Thunder Bay - Douglas Skelton

I’m a big fan of Mr. Skelton’s Davie McCall series so when the chance came to read his new stand alone book, I lunged. Think I might have pulled something. Anyhoo….

 

Rebecca Connolly is a young reporter at a small weekly paper in Inverness. And she just got a tip on a story that may help her personally & professionally. Chaz Wymark is her contact on Stoirm, an island off the west coast of Scotland, and he has some news. A woman named Mary Drummond recently died & rumour has it her son Roddie will be attending the funeral. Hardly earth shattering unless you know the whole story.

 

Fifteen years ago, Roddie was tried for the brutal murder of his girlfriend Mhairi Sinclair.

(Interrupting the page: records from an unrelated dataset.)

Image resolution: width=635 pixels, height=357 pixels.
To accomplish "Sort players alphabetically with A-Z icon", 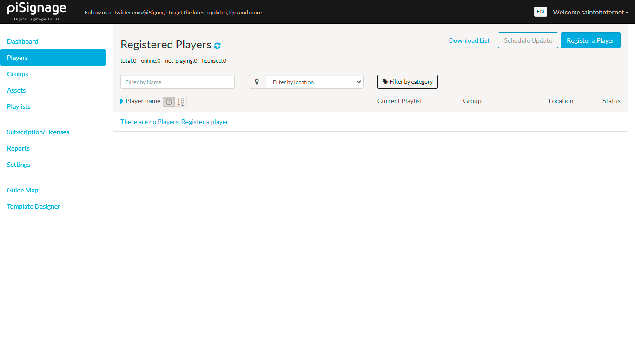I will [x=180, y=101].
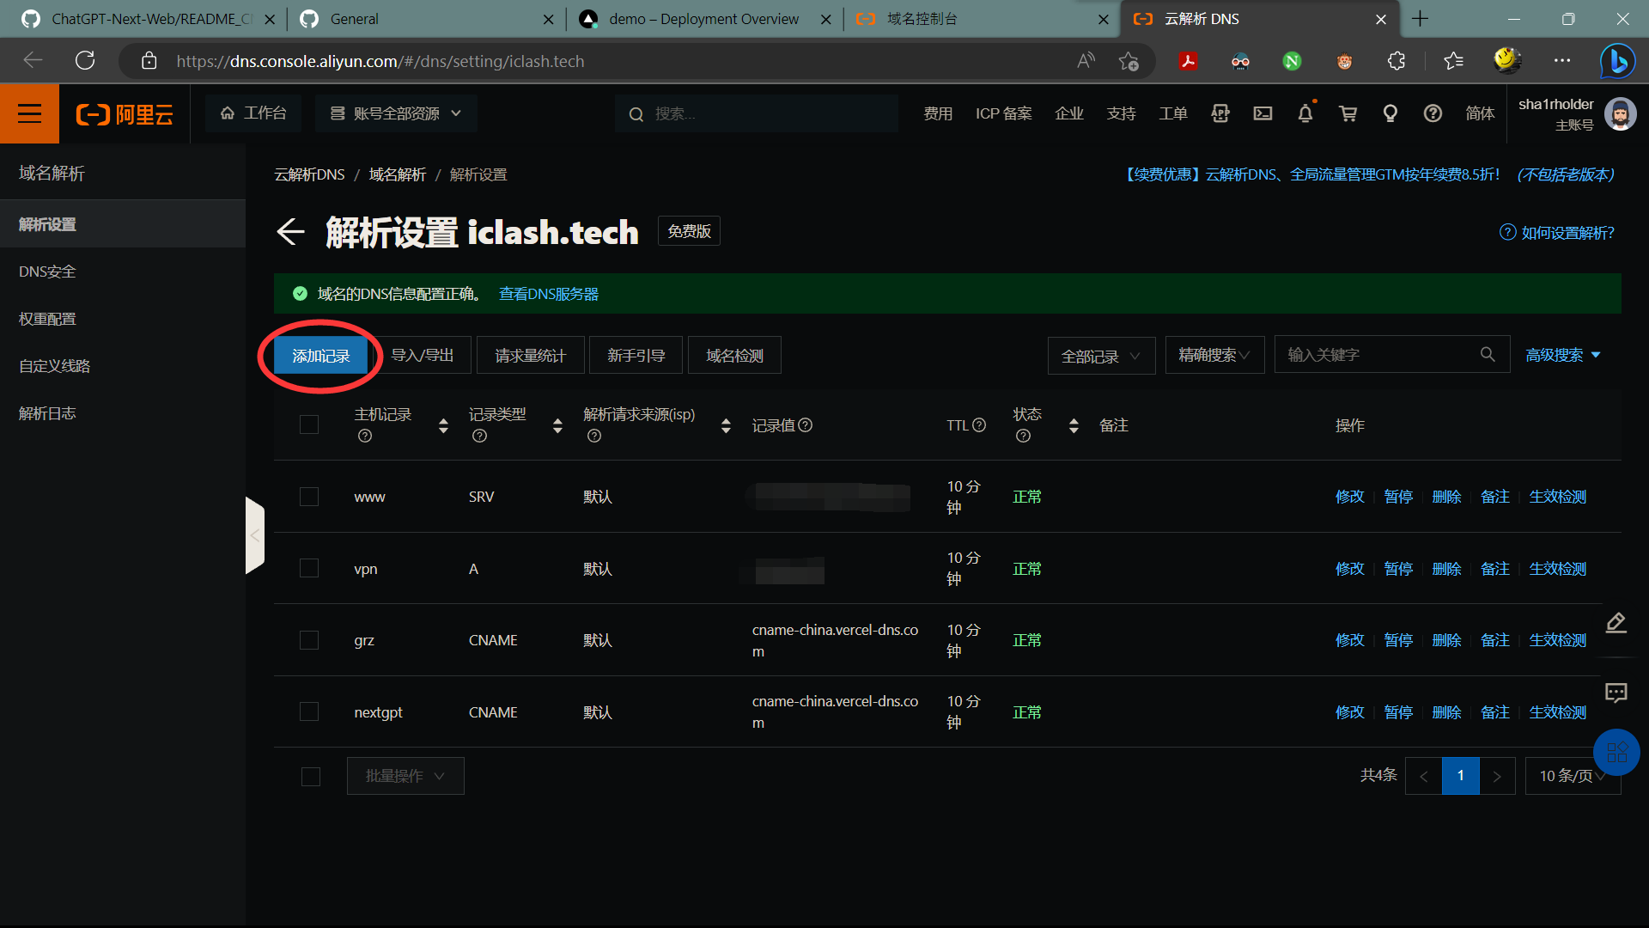
Task: Click the edit pencil icon on right edge
Action: 1616,622
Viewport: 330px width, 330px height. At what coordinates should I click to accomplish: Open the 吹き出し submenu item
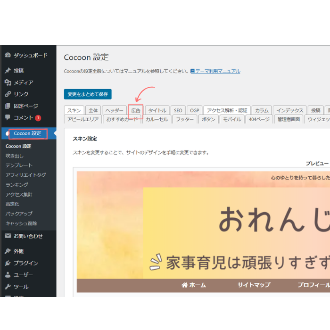coord(15,156)
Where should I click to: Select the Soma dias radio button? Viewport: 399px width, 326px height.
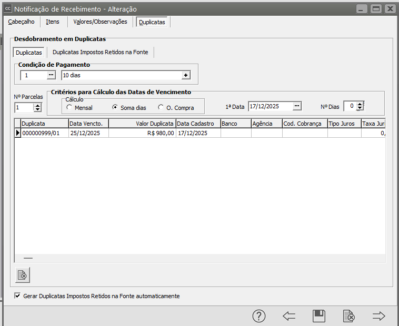click(x=115, y=107)
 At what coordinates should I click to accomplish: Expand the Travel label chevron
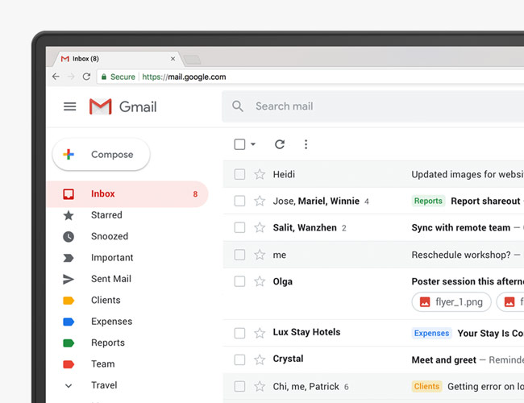click(x=69, y=385)
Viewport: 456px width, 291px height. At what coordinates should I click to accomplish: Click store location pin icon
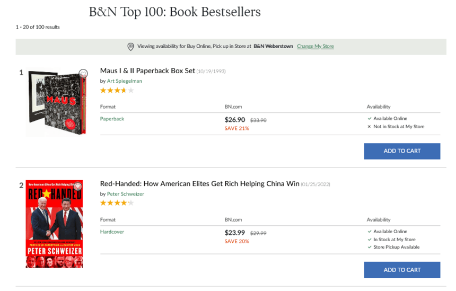click(x=131, y=47)
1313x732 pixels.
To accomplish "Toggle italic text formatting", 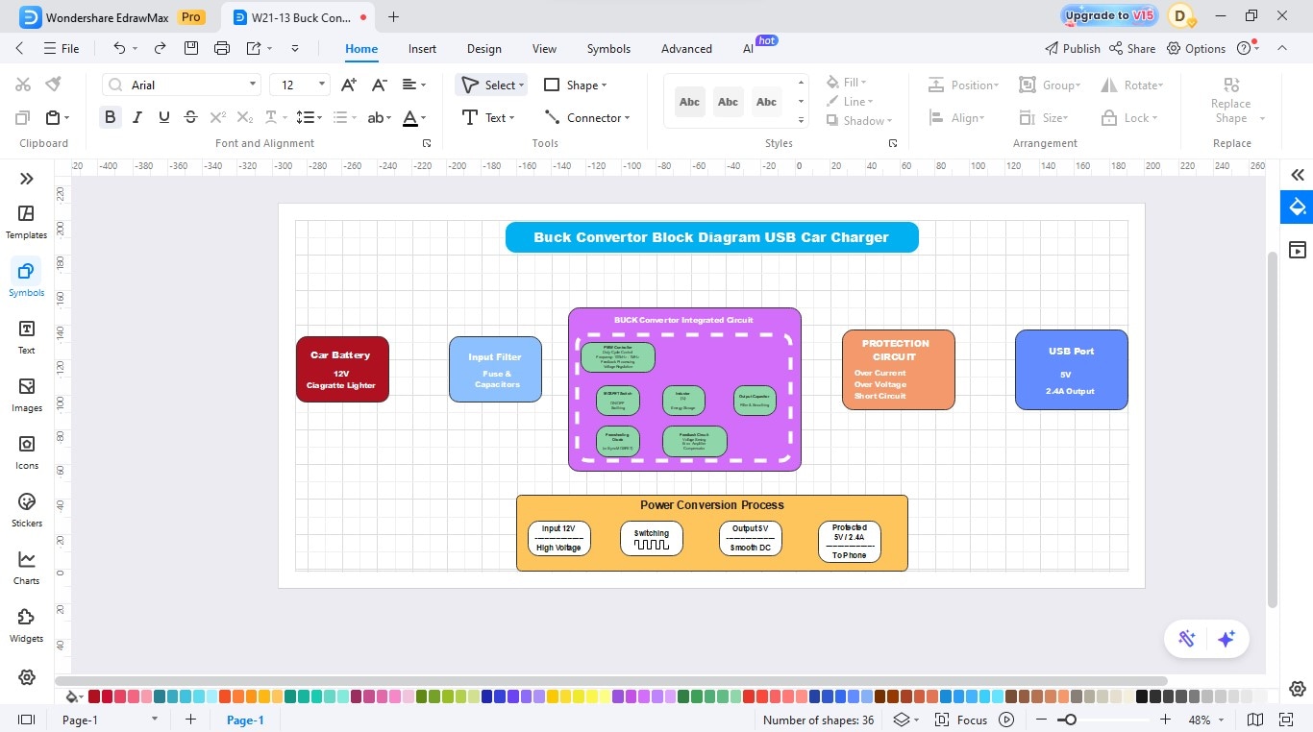I will click(x=137, y=117).
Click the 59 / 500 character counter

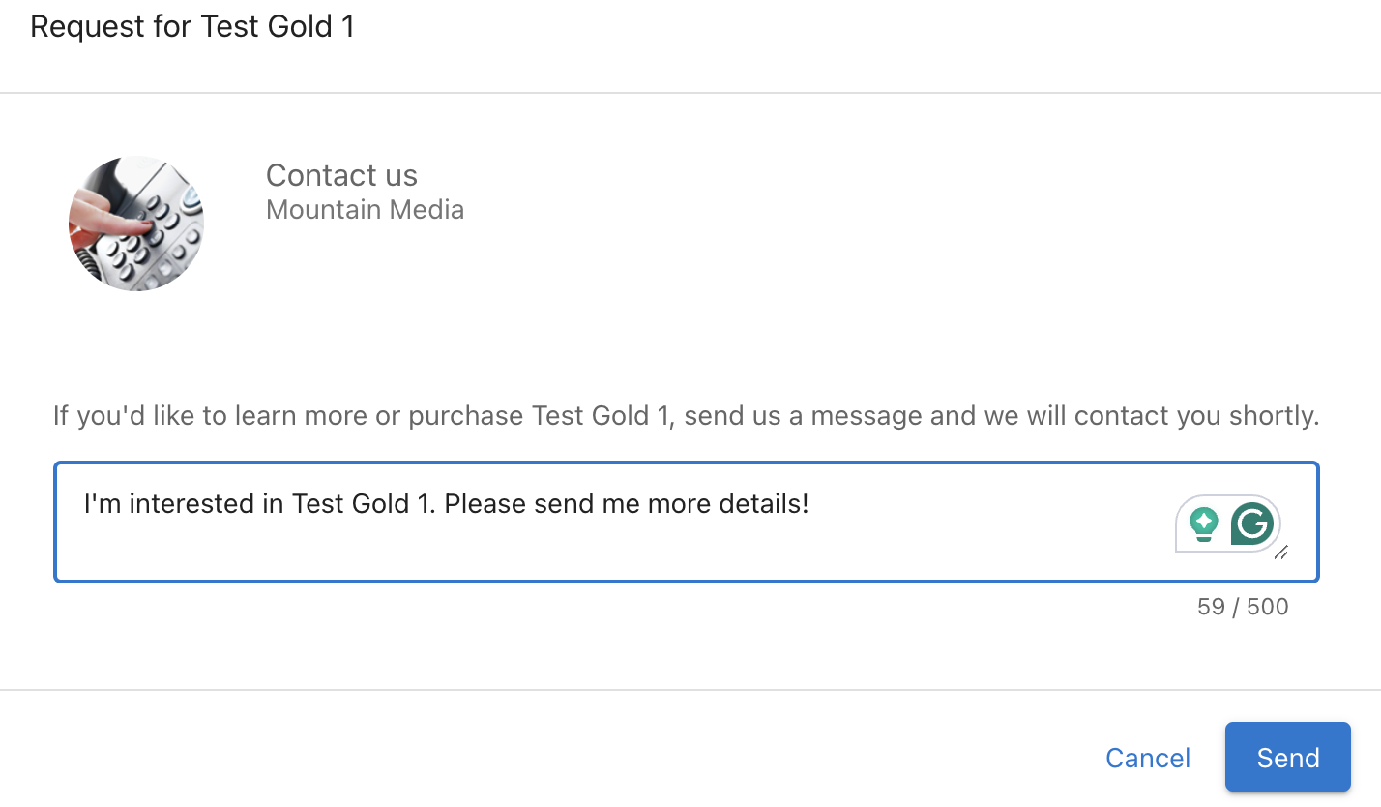click(1242, 607)
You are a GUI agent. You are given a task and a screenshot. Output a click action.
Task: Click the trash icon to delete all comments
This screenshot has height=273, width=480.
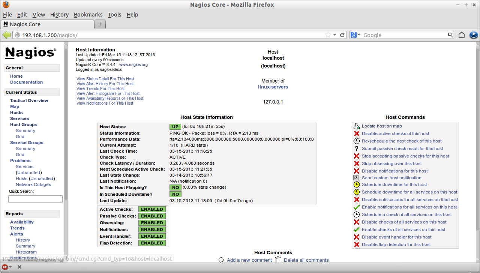[x=278, y=260]
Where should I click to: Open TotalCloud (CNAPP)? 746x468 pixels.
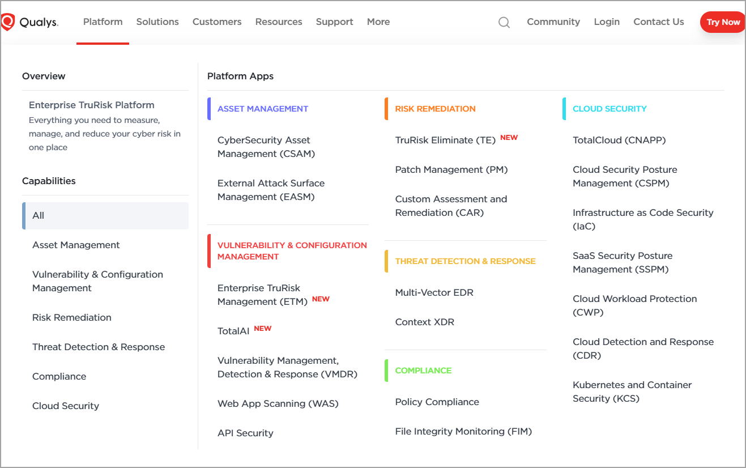point(619,140)
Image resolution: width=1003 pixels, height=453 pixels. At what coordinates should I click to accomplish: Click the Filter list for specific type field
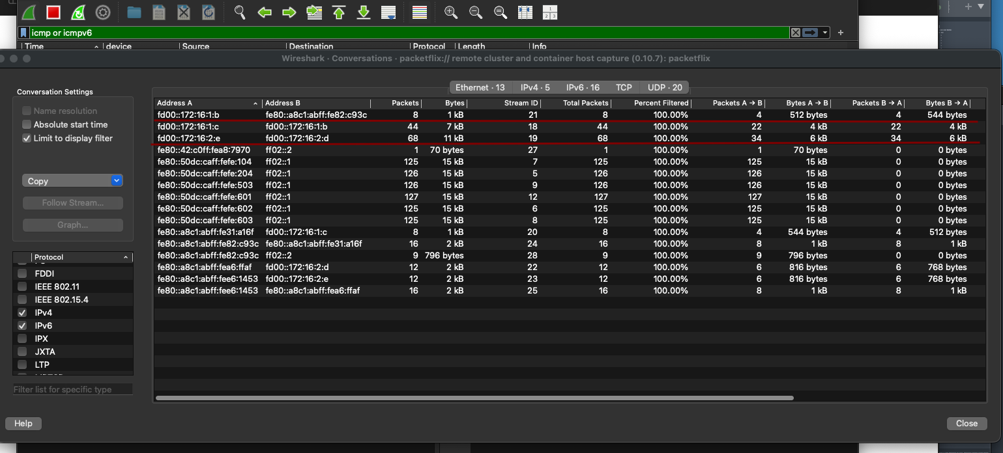point(72,389)
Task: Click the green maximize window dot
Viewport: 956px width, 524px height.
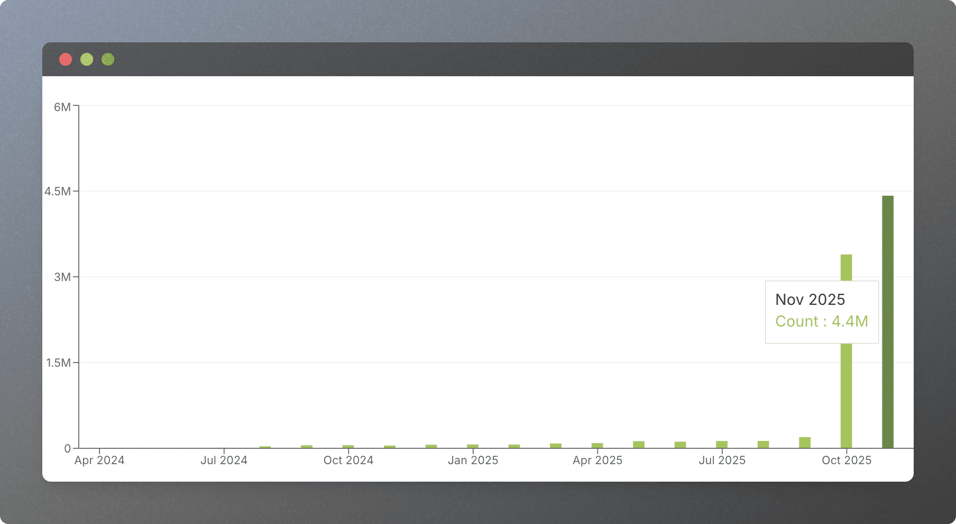Action: click(x=108, y=59)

Although he was not convicted by the courts, many of the locals had no doubt he was guilty & when the trial ended he vanished. Now he’s coming home & Chaz believes his return will stir up hard feelings that have been simmering all these years. Boy, was he right.

 

Rebecca has another more personal reason for visiting Stoirm. Her father was born there but left when he was young. He never went back & died without ever speaking about his previous life. Maybe now she can find his past.

 

Grab your favourite beverage, find a comfy spot & settle in. There’s a great story ahead & I have to begin with the setting. It’s perfect. I couldn’t help but think of a volcano…..at first glance, it’s idyllic & beautiful to look at but you soon feel tremors that give you an inkling it could blow at any time.  A small island community allows the author to weave complicated relationships, culture, isolation & weather into the story with great effect. Through his descriptions, you can see the stunning yet harsh landscape & feel the driving storms in your bones. The insular mindset means you may not love your neighbours but you have to live with them & will stand united against outsiders. As Rebecca soon discovers.

 

There’s a large cast & they share a massive amount of history. As Rebecca digs into Mhairi’s life, we meet her parents, Roddie’s family, an ex-cop with an agenda, those she grew up with & various locals. One of those is Henry Stuart, the local laird who is butting heads with some of the residents over his big plans to draw tourists to the island. It’s a battle he literally can’t afford to lose due to some of the “businessmen” he’s hooked up with.

 

Rebecca is the primary narrator but several historical chapters are told by those who were involved in events preceding Mhairi’s death. It’s then we learn the whole messy story & grasp the significance of some of the subplots in the present. These people hold secrets like it’s an Olympic event & as the chapters fly by, the hits just keep on coming.

 

The story has one weak spot (IMHO) that accounts for my rating. As much as I enjoyed watching the present day drama unfold, I also wanted to know what Rebecca would learn about her father. When the reason he left the island was revealed I had a hard time believing it could impact him that deeply. I don’t want to give anything away so it’s hard to explain but it just didn’t seem personal enough to make him alter the course of his life.

 

That said, I really enjoyed this. Skelton is a wonderful story teller & the well drawn cast & atmospheric prose pull you right into the thick of it. There are several characters I’d love to bump into again so if this is the start of a new series, sign me up for book #2 please.